That was good in that at least the app itself didn't have to get rebuilt. Of course, the rest of the network did, and for that one, I think they even called the FBI. They called the FBI because it was a utility company which brings in a whole other level of issue because of protection and government stuff. But then the third client that we just implemented NetSuite with, they were coming off an on-premises version of SAP Business One and they were in NetSuite. They got hit, no effects to the ERP at all. Therefore, one could say “oh my gosh it's better to be in the cloud,” and there are certain aspects certainly in this world around an individual organization getting hit with ransomware, right? They're going to be more susceptible to it than say Oracle or Microsoft where our software runs in their network. So those are just some 3 instances I can think of Juliette.
Juliette: OK, well, let me ask you this, you mentioned on-prem, if everything is in the cloud, do they still have to worry about a ransomware attack? Or even if they have a newer ERP system versus an older ERP system, can you talk to us a little bit about that?
Shawn: Yeah definitely, and James can probably add some thoughts here too, but the cloud, and again what is ransomware, especially with how it starts off, James is the expert here, but I've seen this phishing attempt or even heard about a guy. Maybe you told us this a couple of years ago, James, but there was a story about a guy who worked at a large electric car manufacturer, who was being courted by some cyber…

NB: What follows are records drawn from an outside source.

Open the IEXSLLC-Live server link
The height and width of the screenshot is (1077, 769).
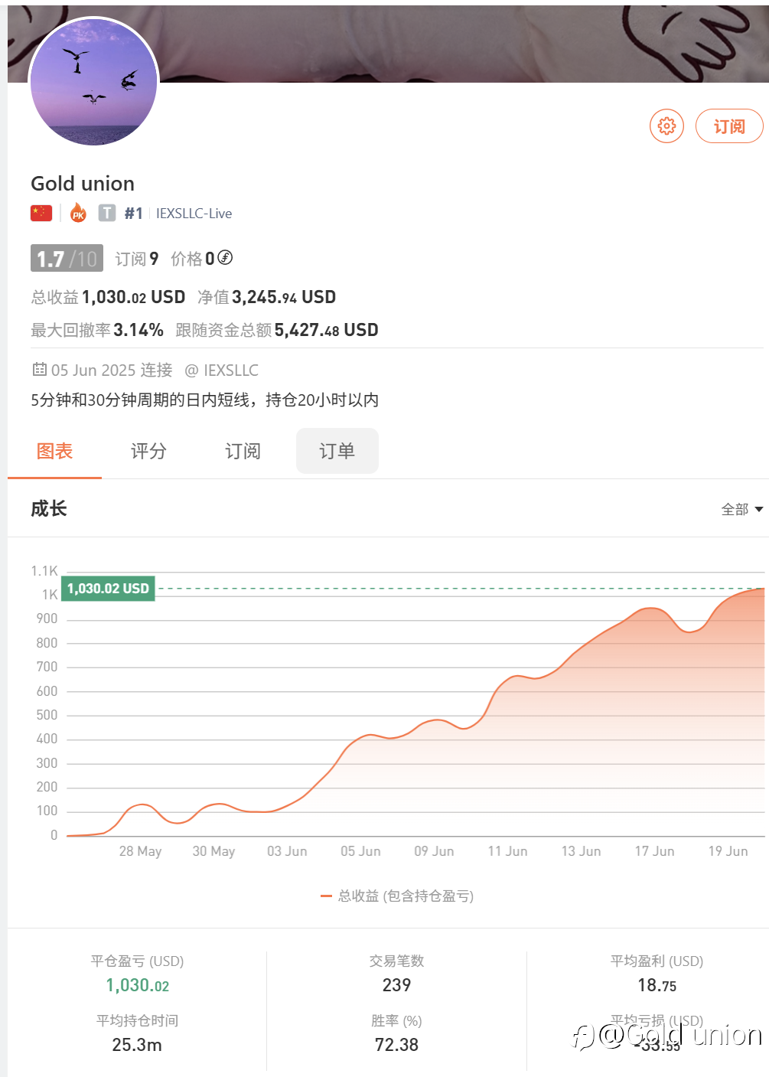[x=194, y=214]
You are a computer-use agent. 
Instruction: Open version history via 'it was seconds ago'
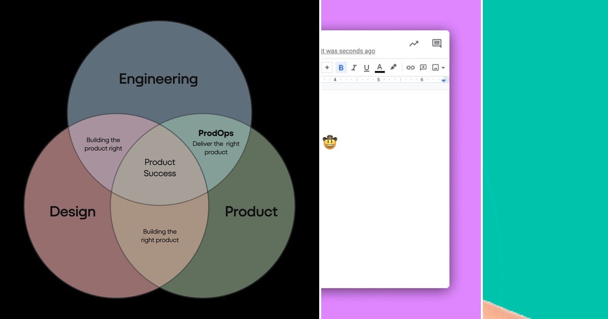click(348, 51)
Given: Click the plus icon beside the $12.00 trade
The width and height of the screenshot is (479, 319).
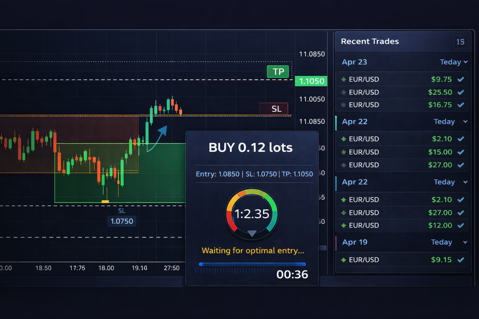Looking at the screenshot, I should (x=343, y=225).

James: By Russian operatives.
Shawn: Russian operatives.
James: It was a worker that worked on the floor that manufactured Tesla batteries. They were a third-party vendor, and he was approached by a Russian agent to take the thumb drive and plug it into the computer on the shop floor. The flash drive would then access the computer and establish a connection back to wherever the guy’s agency was. So, then they could gain access to that system, and from there look to steal information off the system or network that was all part of the plant. And they approach the person because he was a disgruntled employee.
They had seen on social media he wasn't happy where he was working, and the rate of pay or whatever it was. They approached him, and they leveraged social media to find this person. But apparently, he wasn't that disgruntled because he turned in the drive and information to his security team, who then contacted the FBI and they set up a sting and arrested him. That is the insider threat aspect in another way the cyber criminals like to try and get in. Whether nation-state or criminal groups that will reach out, they'll go online and look at LinkedIn, social media, Reddit, forums, and wherever else. If they come across somebody that's disgruntled, they'll reach out and go, “hey, we'll give you the software and you plant it for us,” because that's a lot easier than trying to hack in through the technology and get in through social engineering. They got somebody that's ready and willing and able and they do it. We've heard, and I've seen the information in the stories regarding the attempts; I haven't seen that it's actually been successful yet.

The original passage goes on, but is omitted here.